Bu soru karşısında rakı satan adam tereddüt etmiş, ancak onun bir gazete muhabiri olduğunu anlayınca ufak ufak dökülmüş:
“Ben aslen Erzurumluyum. Küçük yaşlarda Amerika’ya gittim. Boston civarında küçük bir kasabada çalışarak on bin lira kazandım. On beş sene orada kaldım. Günün birinde bende bir fevkaladelik başladı. Vakıa olan ilhamlar bana ileride zuhur edecek vukuatı haber veriyordu. Rüyalarım aynen çıkıyordu. Bunun üzerine her şeyden elimi çektim ve herkesi hakka davete başladım. Fakat zabıta benim bu hâlimi gördü ve beni tımarhaneye kapattı…”
Gördüğünüz gibi Amerikalılar başka İsa’ya ihtiyaç hissetmiyor.
“Bize bir Hz. İsa yeter” diyerek Erzurumlu İsa’yı tımarhaneye kapatmışlar.
Ama biz yine Erzurumlu İsa’nın Adana macerasını kendi ağzından izlemeye devam edelim:
“…Oradaki tımarhaneler, sinemalı tiyatroludur. Deli giren akıllı çıkar. Halbuki ben deli değildim. Bir köşeye çekildim ve hiçbir şeye karışmadım. Evvelce haftada dört defa tıraş oluyordum. Artık bundan vazgeçerek sakalı da bıraktım…”

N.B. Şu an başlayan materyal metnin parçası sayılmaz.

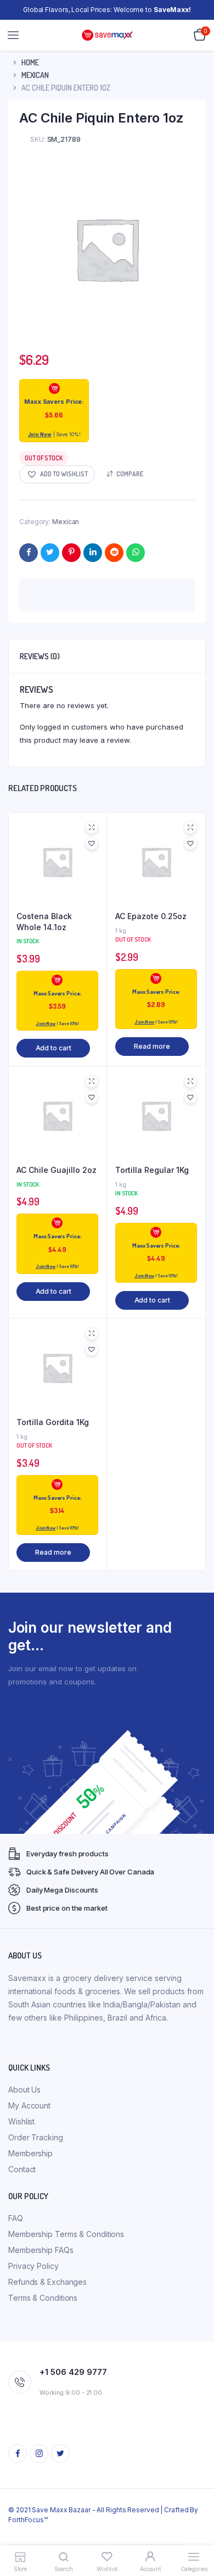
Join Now (40, 434)
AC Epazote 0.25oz (151, 916)
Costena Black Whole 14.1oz (44, 921)
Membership (30, 2153)
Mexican (35, 75)
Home (30, 62)
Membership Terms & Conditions (66, 2234)
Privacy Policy (33, 2266)
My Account (29, 2105)
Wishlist (21, 2121)
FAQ (15, 2218)
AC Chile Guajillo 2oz (56, 1170)
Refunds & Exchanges (47, 2281)
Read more (152, 1046)
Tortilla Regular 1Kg (152, 1170)
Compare (129, 474)
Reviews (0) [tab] (40, 656)
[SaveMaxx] (107, 35)
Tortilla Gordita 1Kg (52, 1422)
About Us (24, 2089)
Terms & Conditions (42, 2297)
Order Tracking (35, 2137)
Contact (22, 2169)
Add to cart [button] (53, 1048)
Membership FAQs (41, 2250)
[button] (57, 474)
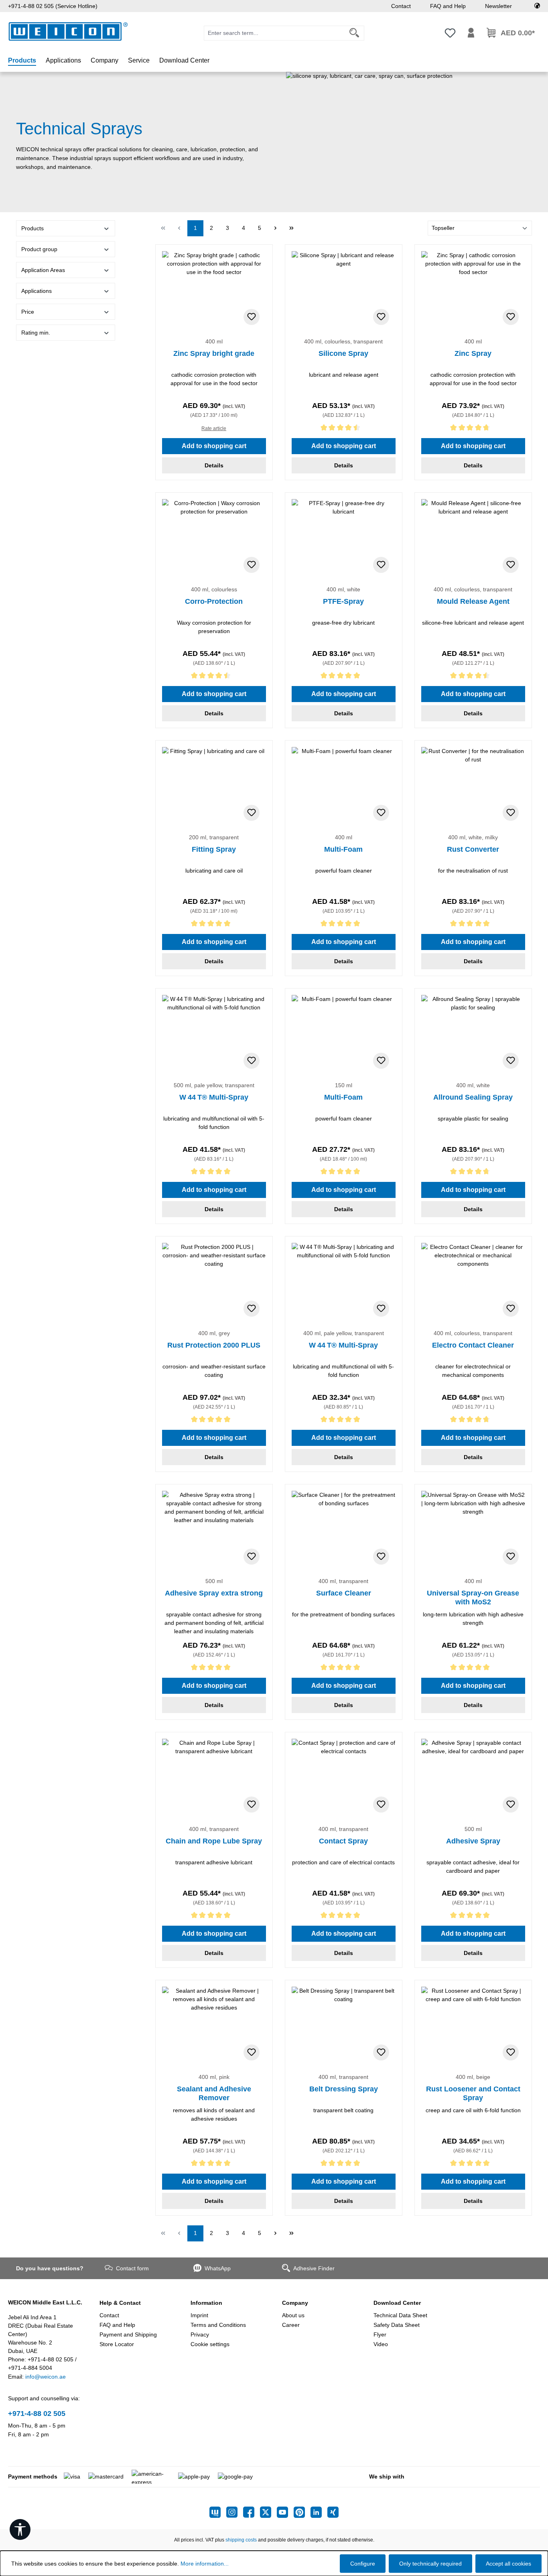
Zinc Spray (473, 353)
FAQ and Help (448, 6)
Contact (401, 6)
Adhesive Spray (473, 1841)
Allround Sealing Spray (473, 1097)
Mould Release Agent (473, 601)
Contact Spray (343, 1841)
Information (206, 2303)
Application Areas (43, 270)
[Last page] (292, 228)
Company (295, 2303)
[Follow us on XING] (333, 2512)
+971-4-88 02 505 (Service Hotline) (52, 6)
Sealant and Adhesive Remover (214, 2093)
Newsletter (498, 6)
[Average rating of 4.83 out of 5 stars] (473, 1173)
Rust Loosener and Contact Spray (473, 2093)
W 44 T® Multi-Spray (213, 1097)
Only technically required (430, 2563)
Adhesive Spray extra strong (214, 1593)
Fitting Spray (214, 849)
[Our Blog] (217, 2512)
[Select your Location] (537, 6)
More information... (205, 2563)
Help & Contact (120, 2303)
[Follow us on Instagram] (234, 2512)
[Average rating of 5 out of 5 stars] (344, 677)
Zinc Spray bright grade (213, 353)
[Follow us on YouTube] (285, 2512)
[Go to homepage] (68, 31)
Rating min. (35, 332)
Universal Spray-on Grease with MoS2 (473, 1597)
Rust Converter (473, 849)
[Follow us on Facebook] (251, 2512)
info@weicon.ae (45, 2376)
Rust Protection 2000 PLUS (213, 1345)
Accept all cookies (508, 2563)
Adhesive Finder (314, 2268)
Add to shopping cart (214, 446)
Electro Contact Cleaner (473, 1345)
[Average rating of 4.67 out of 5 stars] (473, 429)
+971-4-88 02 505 (36, 2414)
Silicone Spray (343, 353)
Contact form (132, 2268)
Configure (362, 2563)
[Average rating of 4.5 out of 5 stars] (344, 429)
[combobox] (274, 33)
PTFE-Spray (343, 601)
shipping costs (241, 2540)
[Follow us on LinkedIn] (319, 2512)
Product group (39, 249)
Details (214, 465)
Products (32, 228)
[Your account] (471, 33)
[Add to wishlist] (252, 317)
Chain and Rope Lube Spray (214, 1841)
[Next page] (276, 228)
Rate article (213, 428)
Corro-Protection (214, 601)
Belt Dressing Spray (343, 2089)
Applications (36, 291)
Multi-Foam (343, 849)
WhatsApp (218, 2268)
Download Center (397, 2303)
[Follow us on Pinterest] (302, 2512)
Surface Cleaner (343, 1593)
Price (27, 312)
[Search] (354, 33)
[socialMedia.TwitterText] (268, 2512)
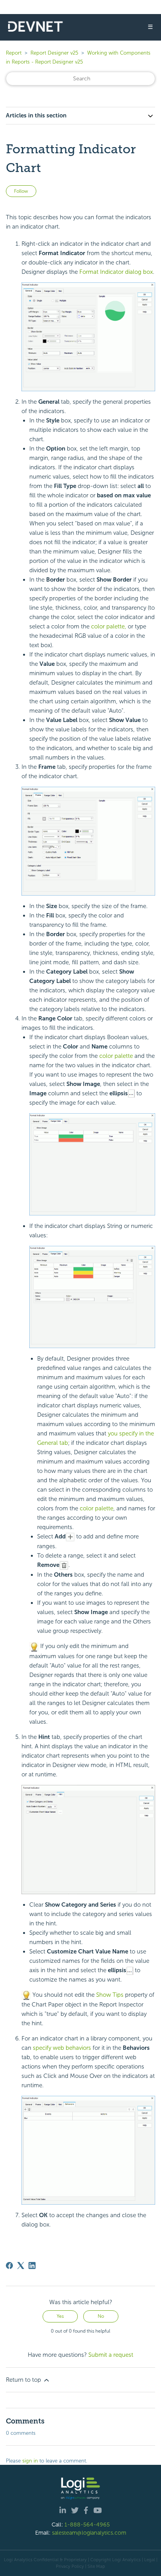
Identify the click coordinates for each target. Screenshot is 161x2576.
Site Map (96, 2566)
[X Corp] (20, 2265)
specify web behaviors (62, 2047)
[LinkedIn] (32, 2265)
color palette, (108, 626)
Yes (60, 2316)
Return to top (24, 2379)
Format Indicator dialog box (116, 271)
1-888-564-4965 (87, 2524)
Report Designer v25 (54, 53)
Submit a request (110, 2354)
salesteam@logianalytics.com (89, 2532)
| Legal (148, 2559)
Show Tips (109, 1994)
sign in (30, 2461)
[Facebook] (9, 2265)
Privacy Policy (70, 2566)
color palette (116, 1055)
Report (13, 53)
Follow (21, 191)
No (101, 2316)
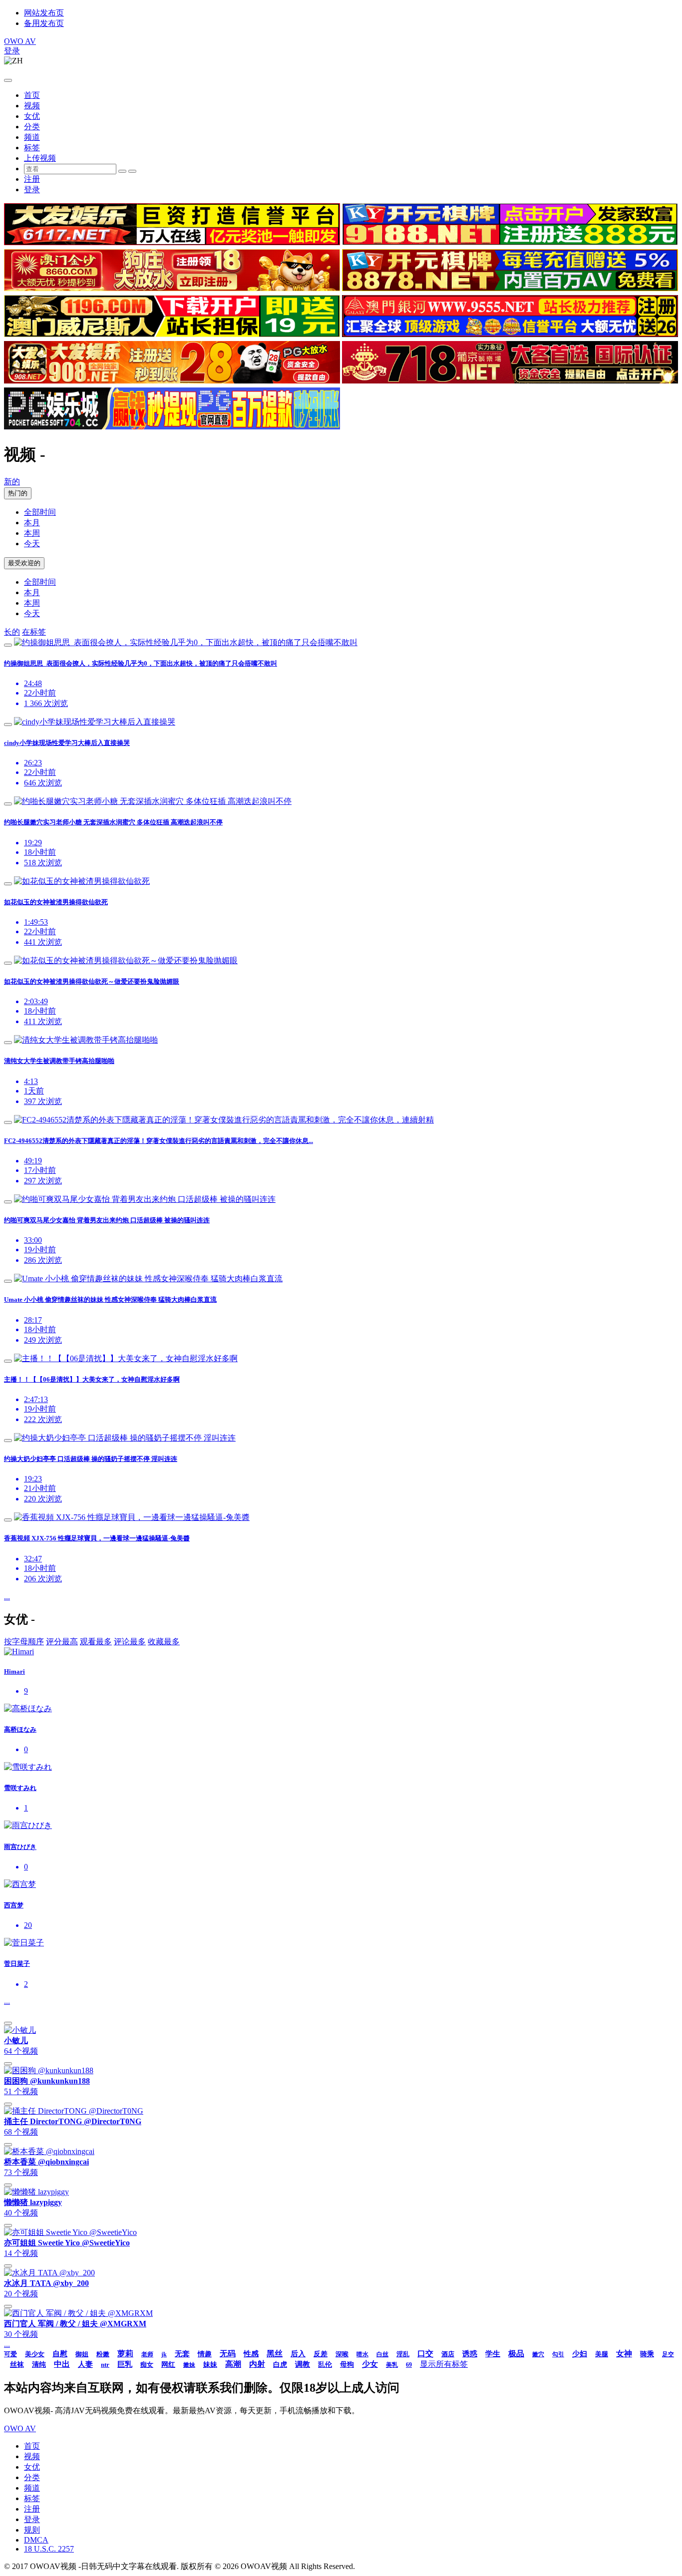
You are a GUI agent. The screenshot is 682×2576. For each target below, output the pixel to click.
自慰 (59, 2354)
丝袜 (17, 2364)
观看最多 (96, 1641)
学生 (492, 2354)
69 (409, 2364)
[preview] (8, 645)
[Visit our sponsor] (172, 242)
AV (20, 41)
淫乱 (402, 2354)
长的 (12, 632)
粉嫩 (102, 2354)
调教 (302, 2364)
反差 (321, 2354)
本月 (32, 522)
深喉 (342, 2354)
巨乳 (124, 2364)
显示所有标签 (444, 2364)
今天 (32, 543)
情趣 (205, 2354)
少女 (370, 2364)
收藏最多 (164, 1641)
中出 (62, 2364)
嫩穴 (538, 2354)
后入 (298, 2354)
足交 (668, 2354)
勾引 (558, 2354)
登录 (12, 50)
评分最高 (62, 1641)
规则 (32, 2530)
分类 (32, 126)
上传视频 (40, 158)
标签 (32, 147)
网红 (168, 2364)
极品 (516, 2353)
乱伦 (325, 2364)
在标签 (34, 632)
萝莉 (125, 2353)
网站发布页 (44, 12)
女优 (32, 116)
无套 (182, 2354)
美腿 (601, 2354)
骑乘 (647, 2354)
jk (164, 2354)
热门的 (17, 493)
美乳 (392, 2364)
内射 (257, 2364)
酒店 (447, 2354)
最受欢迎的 (24, 563)
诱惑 (469, 2354)
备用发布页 (44, 23)
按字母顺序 (24, 1641)
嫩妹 (189, 2364)
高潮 (233, 2364)
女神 (624, 2353)
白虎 (280, 2364)
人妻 (85, 2364)
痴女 (146, 2364)
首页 (32, 95)
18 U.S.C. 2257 (49, 2549)
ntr (105, 2364)
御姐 (81, 2354)
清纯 (39, 2364)
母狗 (347, 2364)
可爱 (10, 2354)
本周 (32, 533)
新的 (12, 481)
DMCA (36, 2540)
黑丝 (275, 2353)
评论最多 (130, 1641)
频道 (32, 137)
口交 (425, 2353)
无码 (228, 2353)
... (7, 1596)
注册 (32, 179)
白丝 (382, 2354)
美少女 (34, 2354)
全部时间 (40, 512)
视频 (32, 105)
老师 (147, 2354)
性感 (251, 2354)
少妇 (579, 2354)
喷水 (362, 2354)
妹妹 (210, 2364)
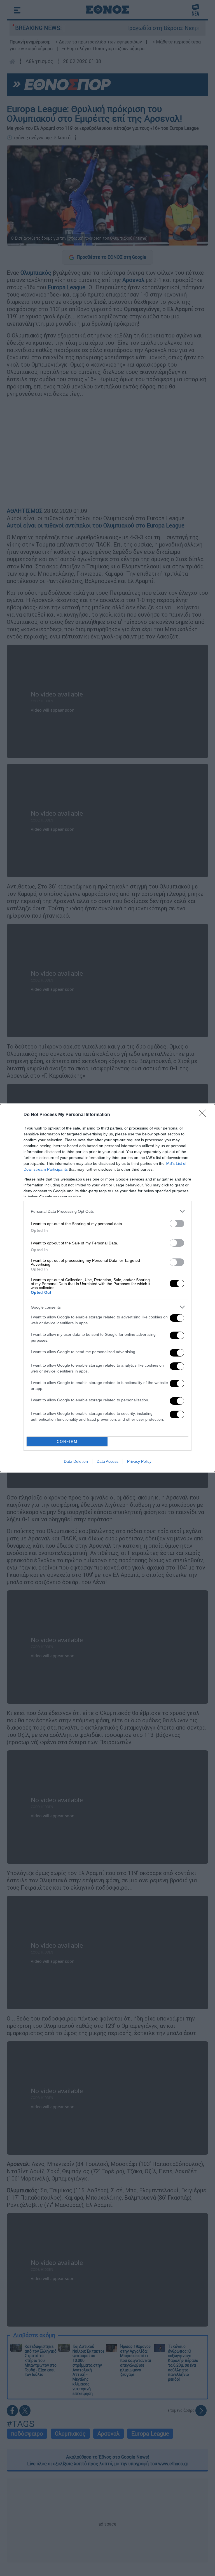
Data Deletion (76, 1461)
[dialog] (107, 1288)
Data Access (107, 1461)
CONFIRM (67, 1441)
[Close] (204, 1115)
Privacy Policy (139, 1461)
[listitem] (107, 1211)
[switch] (177, 1223)
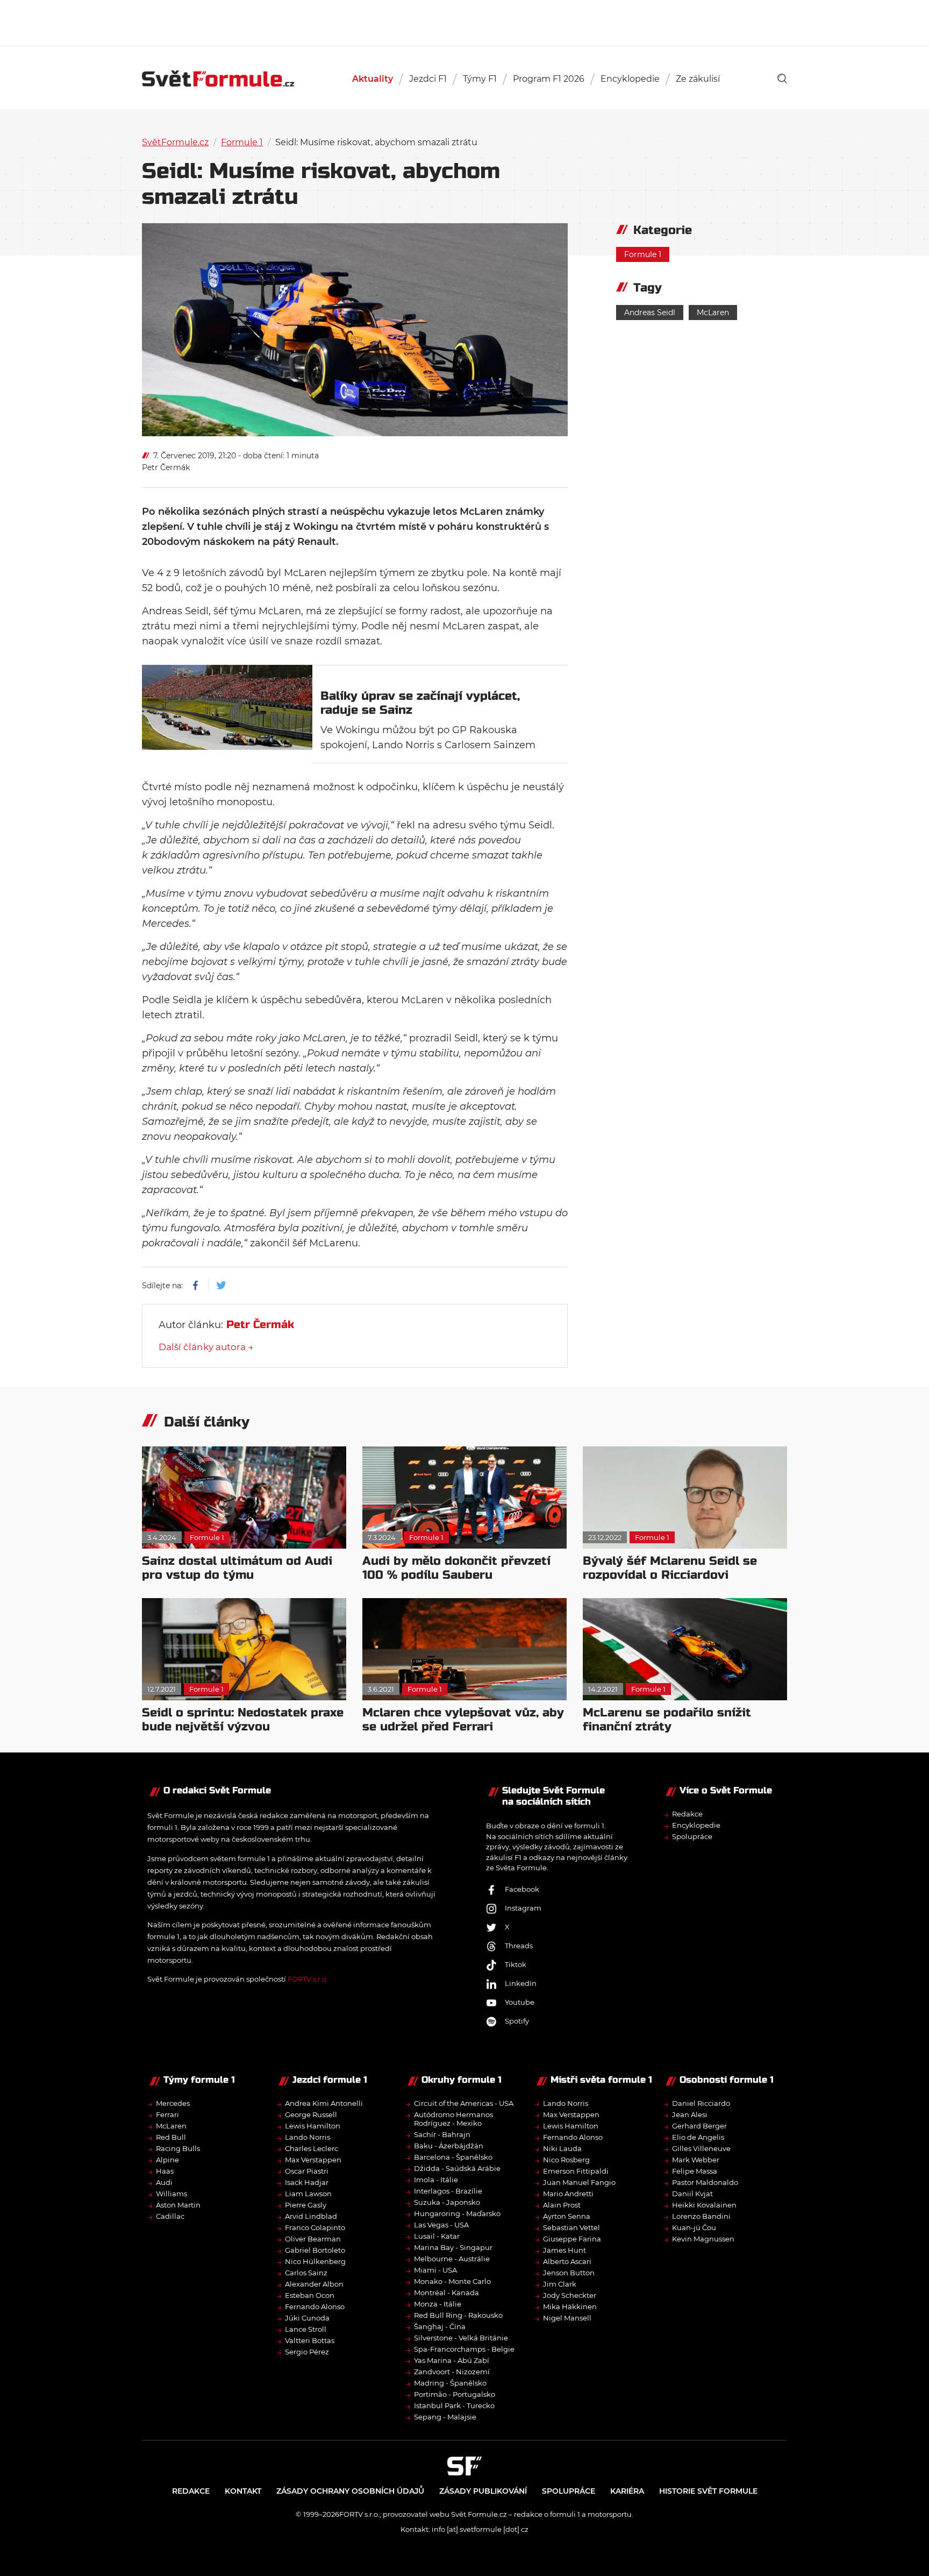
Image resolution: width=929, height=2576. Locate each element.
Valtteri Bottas (309, 2340)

Bu muhterem beş sene tımarhanede kaldıktan sonra serbest bırakılır.
Anlaşılan Amerikalıların İsa’ya ihtiyacı olmadıklarını görünce Türkiye’ye gelir.
Türkiye’de ilhamlar çoğalır. (Vallahi bu günlerde olsa, her taraf ilham kaynıyor ve asla yalnız kalmaz; her taraf kendisi gibi gaipten ses aldığını iddia edenlerle dolu.)
İlk olarak şöyle bir “ilahi emir” alır:
“Fes’i at, şapka giy!” — Tamam, eyvallah…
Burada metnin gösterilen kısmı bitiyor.